The word freedom is hypocritical when spoken by the people who create the conditions that leave us sick and powerless. If our federal government and our commercial medicine make us unhealthy, they are making us unfree.’

(…)

‘I was in sepsis for a long time. Britain’s National Health Service recommends that antibiotics be administered to a septic patient no later than one hour after admission to a hospital. My father-in-law, a physician, was trained that the doctor should see to this personally. In my case I had to wait eight hours, until after that surreal second spinal tap. Nine hours after that test’s negative result, the curtain was drawn, and my bed was pulled from the alcove into an operating room. Someone had finally looked at my scans from the time of the appendectomy and noticed the neglected liver problem. A new scan then showed that the abscess in my liver had grown very large during the two weeks it was ignored. After an urgent procedure to drain my liver, I was wheeled to a hospital room, the one where I would spend the last two days of 2019 and the early part of 2020. After my postoperative care was mishandled, I underwent another procedure on my liver, to add two more drains.
I was released weeks later with nine new holes in me: three from the appendectomy, three for liver drains, two from spinal taps, and one in my arm for the tube that channeled the antibiotics I inject. My hands and feet are still tingling, from what my neurologist now believes is nerve damage caused by my immune system when it reacted to an overwhelming threat.
As I write, I am still in treatment: taking medication, undergoing tests, and seeing doctors. For me, writing is part of the treatment. My own malaise has meaning only insofar as it helps me understand our broader malady. I remember places where I should not have been, things that should not have happened, not to me nor to anyone else, and I want to make sense of them.
After I was discharged from the hospital in New Haven, I heard that colleagues were astounded that my wife and I hadn’t called in powerful patrons to protect me when I was in the emergency room. That had not occurred to us. If the system does work that way, it should not. If some Americans have access to health care thanks to wealth or connections, they will feel pleased because they are included and others are not.’

(…)

‘If health care were a right, we would all have better access to treatment and would all be liberated from the collective of pain. Health care should be a right, not a privilege, for the sake of our bodies, and for the sake of our souls.’

Read the article here.

Yes, very much so.

But a few notes. ‘It is the nature of the system that doctors are harried and make mistakes.’ And that’s very human also.

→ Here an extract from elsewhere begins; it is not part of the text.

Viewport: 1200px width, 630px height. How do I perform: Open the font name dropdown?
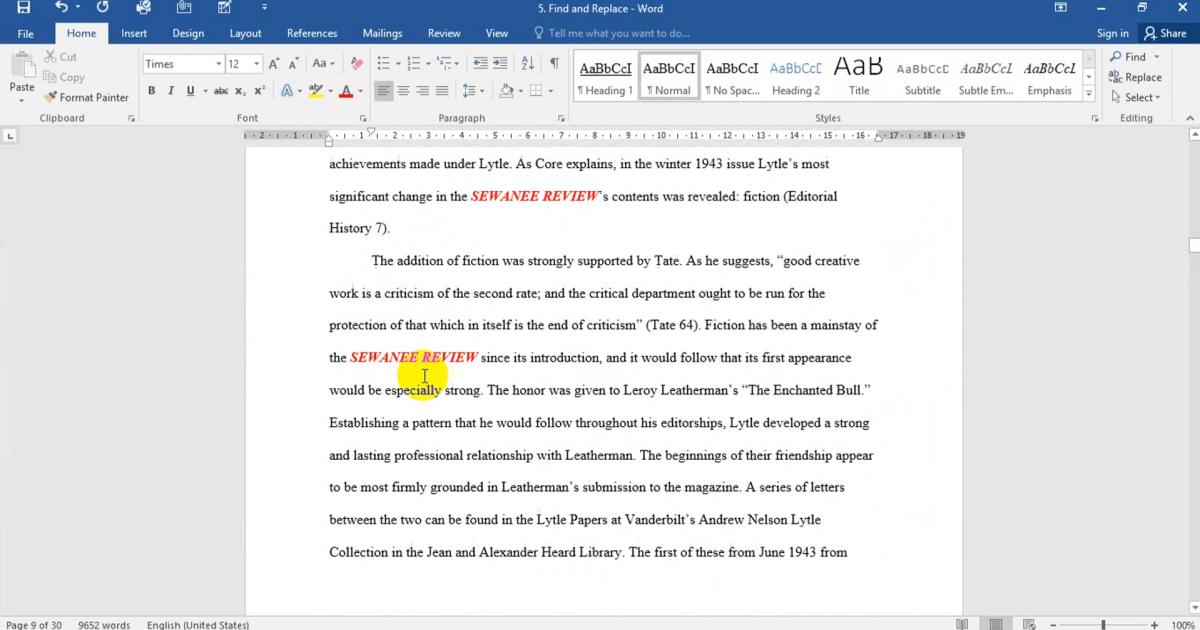pos(218,64)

Connections are important in every country, but in some countries more openly. In a decent country with a decent health care system, every patient should be treated as if he has connections. In my experience, the German health care system comes close to this.
Bu for example, I remember people in Turkey complaining about severe corruption in their health care system.

Commercial medicine does exist outside the US, but often more regulated.

Better access to treatment is absolutely needed, but are we talking about single-payer health care? I’m in favor of the Canadian system for the US, but we cannot vote for it, it’s not part of the Biden/Harris plan at the moment. It is not clear to me at the moment what their plan regarding health care is. And maybe it’s not important. First let’s defeat you-know-who and then go back to 2012? 2008? 2016?

It’s important, I would say, to accept that the US is a world power and third world country at the same time, sometimes a US hospital will feel eerily like an Uzbek hospital.

How can you be surprised about this after having lived in this county for so many years? That’s a different question. Academia is also a diversion.